Jen and I went downtown today to check out and meet some groups who are really reaching out to the homeless community. We visited Shepherd's Door (a Christ-centered women's facility/treatment center) and Sisters of the Road Cafe. We didn't actually get a chance to go inside Shepherd's Door but we talked with Maxine and we will be scheduling a time to tour the place and talk with some of the people there. Sisters of the Road cafe is amazing! They provide meals Mon-Fri for really cheap and offer bartering/work for food kind of deals. It is not faith-based but it totally meets the people at the ground level and offers A LOT of help, plus they just wrote a book that reveals many stories straight from the mouths of street folk.
Annnyways....as we walked around the streets of Portland talking with people and hanging out at Sister of the Road the reality sunk in a little bit more.

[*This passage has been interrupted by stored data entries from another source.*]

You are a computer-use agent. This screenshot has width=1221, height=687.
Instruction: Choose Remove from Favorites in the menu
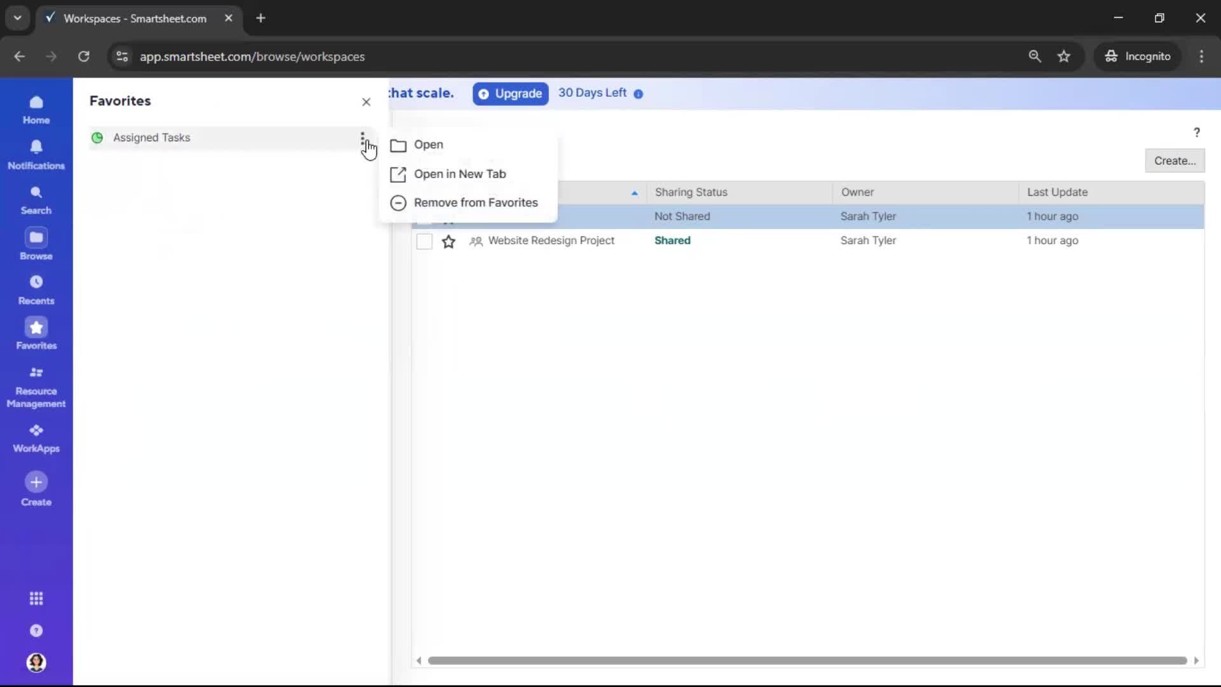476,202
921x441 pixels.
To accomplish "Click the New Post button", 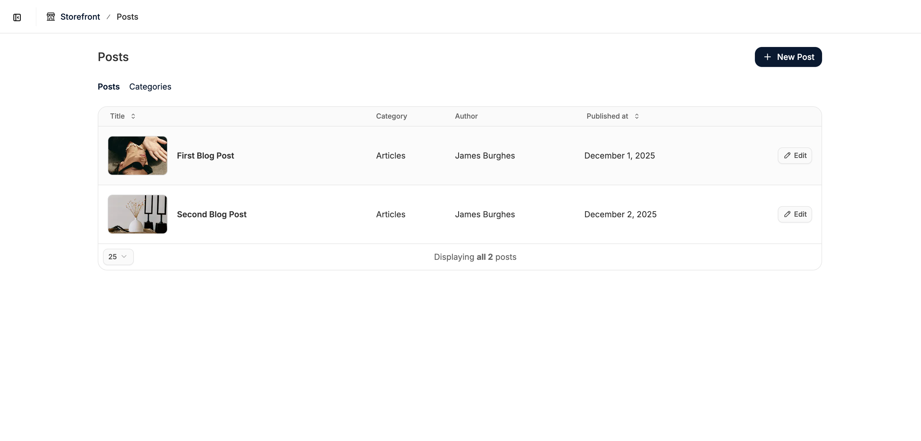I will [788, 57].
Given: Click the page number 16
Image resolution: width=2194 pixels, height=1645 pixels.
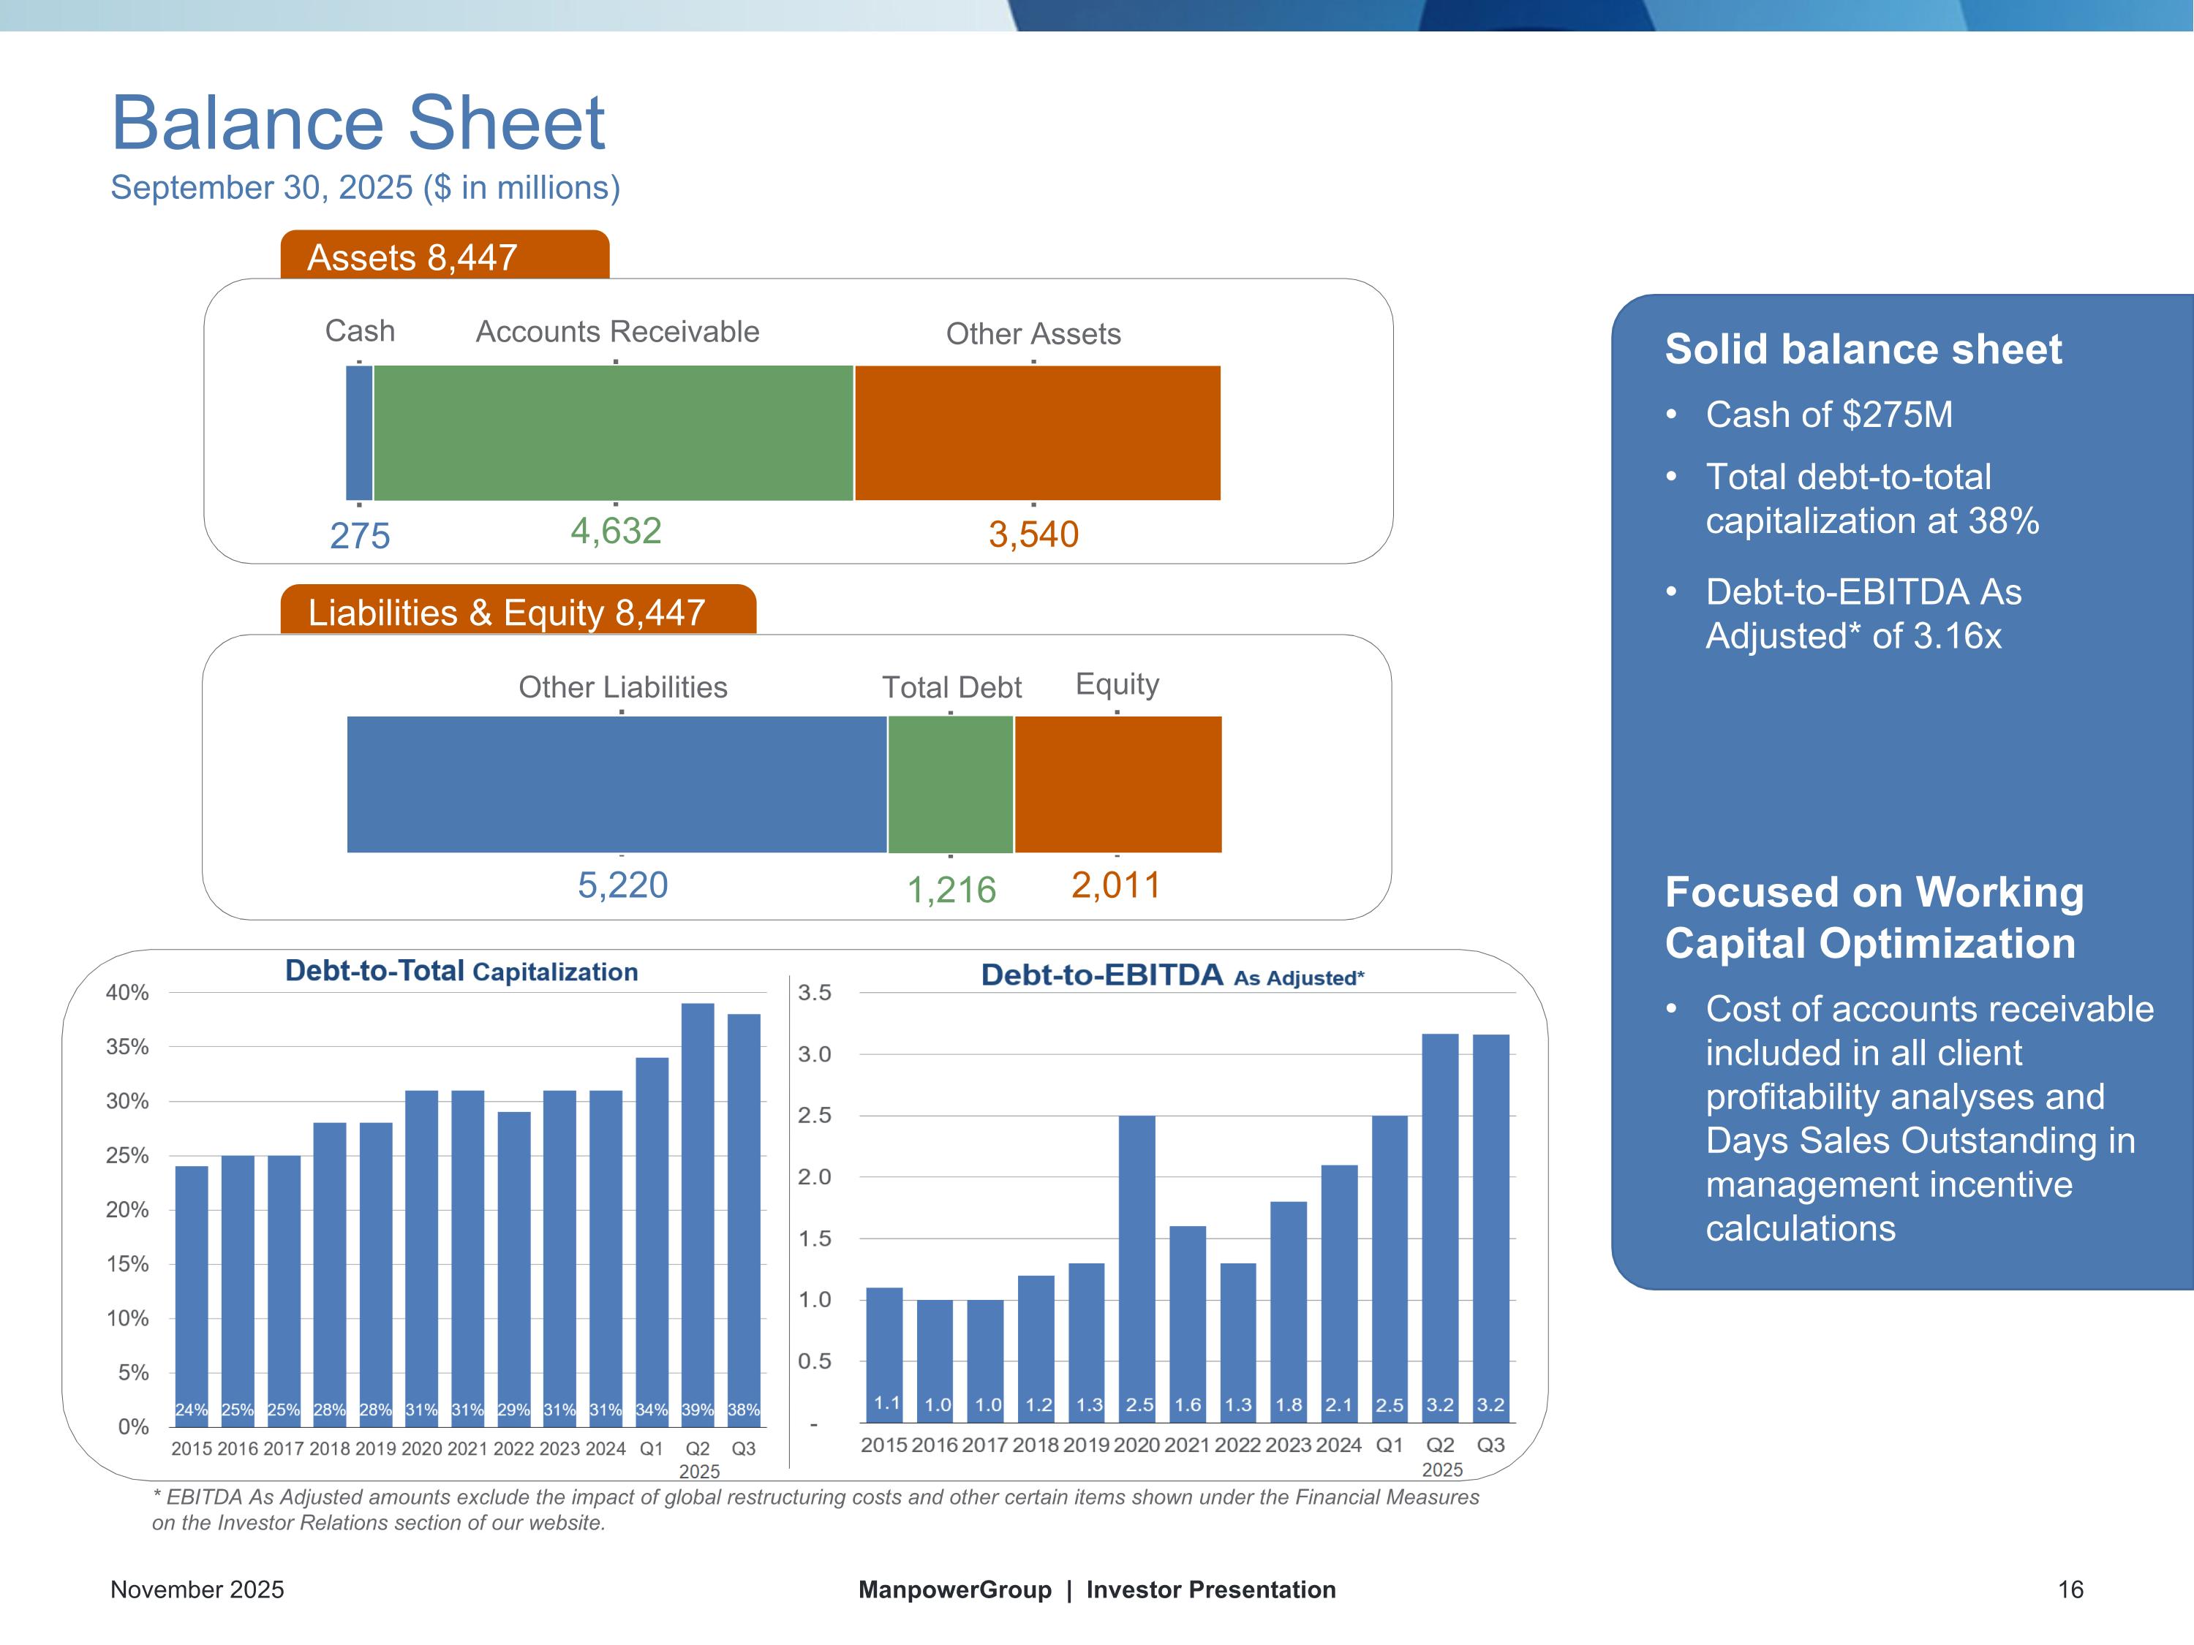Looking at the screenshot, I should click(2070, 1589).
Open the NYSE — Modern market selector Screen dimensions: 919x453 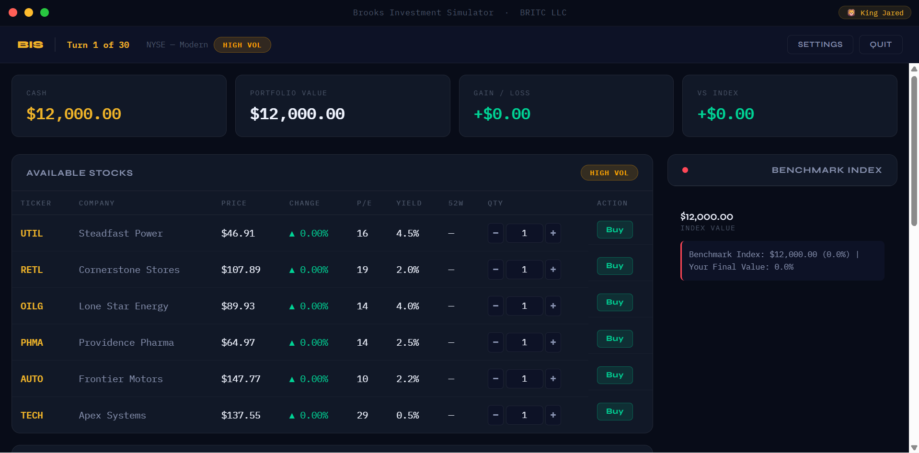click(x=177, y=45)
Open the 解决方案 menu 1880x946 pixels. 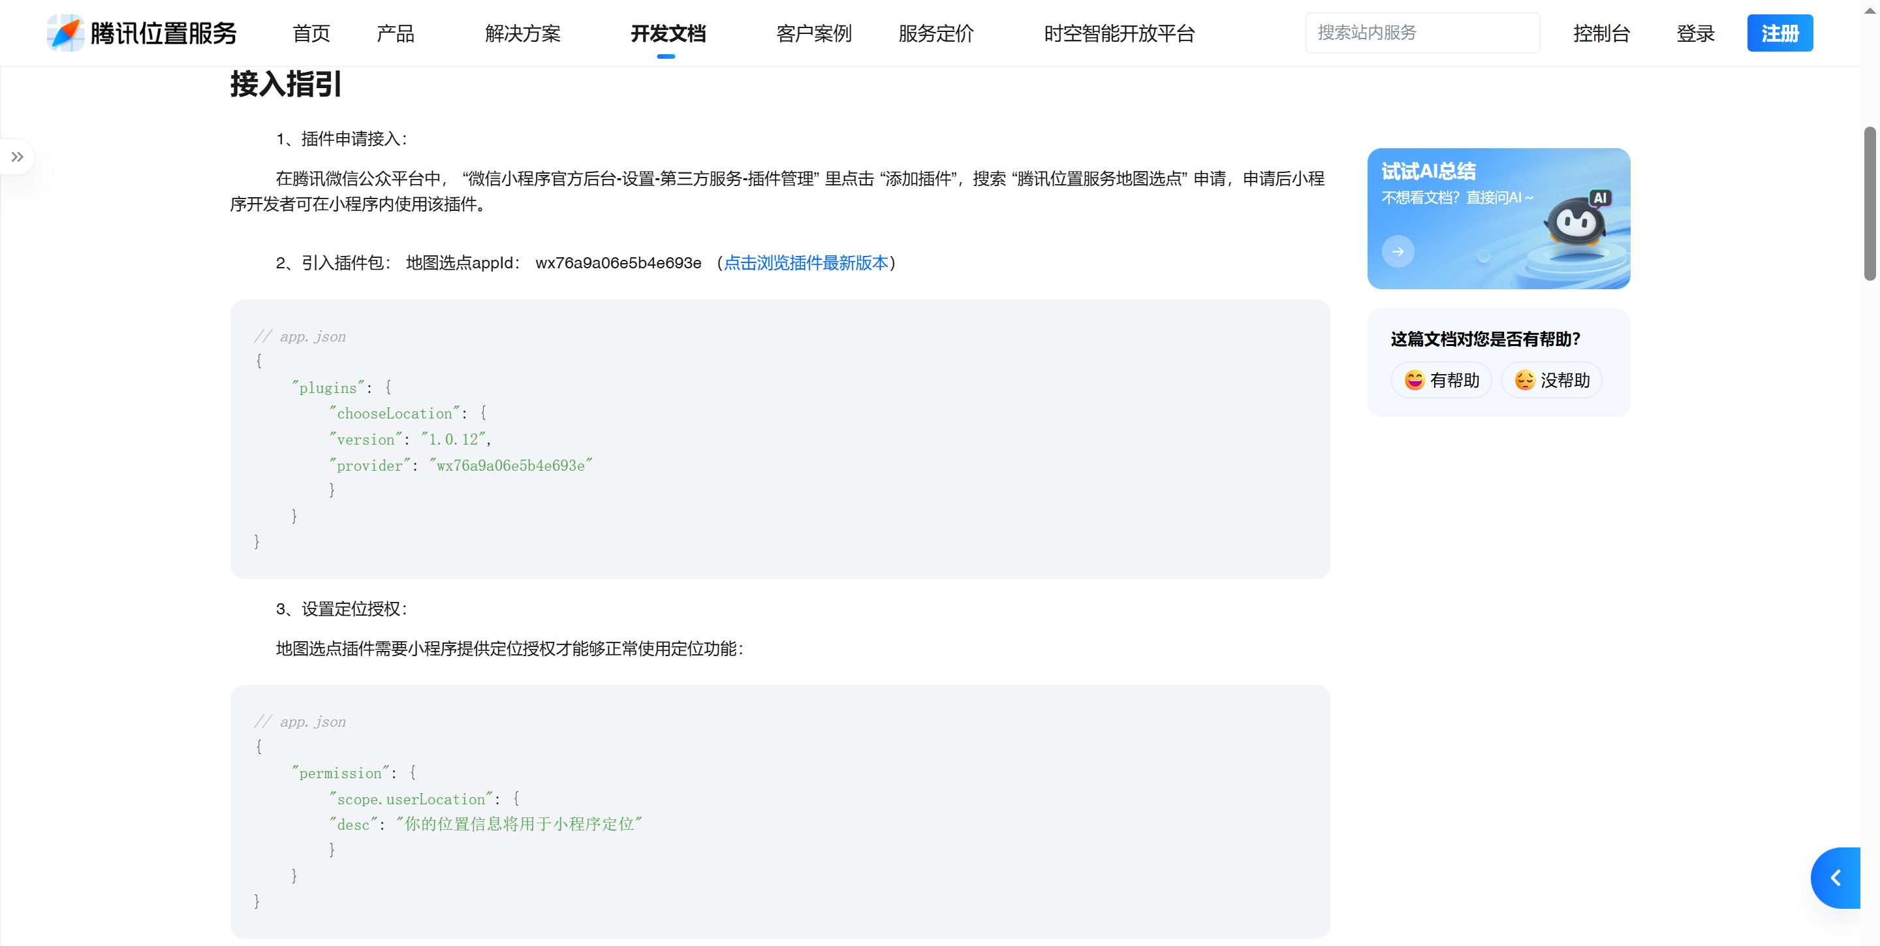click(x=523, y=34)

The reality that this is not my reality. I have been living in suburbia for all my life and unless I was to dive into the street life, I will never fully understand. It is a raw, rough, mean and hard life out there, some areas worse than others. I am not raw, rough, mean or hard. I am rich, nice, pampered, and soft. Nothing about me comes from a life on the streets. I can go downtown everyday to serve, hang out, and love on people but I still have a safe, warm, beautiful home to come back to. I don't have to think about how to survive. And I have NO "street cred". I could grow my leg and armpit hair out or rat my hair into dreadlocks but the fact still remains that I am a suburban girl.
No, I'm not backing out of this whole RV adventure or anything like that, I am just being humbled a little bit more. I am seeing that our purpose on the road is to learn and soak it up like a dry sponge. To learn what it means to rely on Him, what it means to love, how to listen, how to live in community, and meeting new people all around the nation. I feel so blessed to actually have this amazing opportunity to do just this, but it also scares me to know that there are many more humbling moments. To know that there is truly nothing that I have to offer except Jesus who lives in my heart is hard to except but also incredibly freeing. I can be confident all through my life that no matter where God takes me I have something eternal to offer the people I meet. The only "street cred" I have is Jesus' reflection in me. He is everything to everyone; may I be a useful vessel for Him.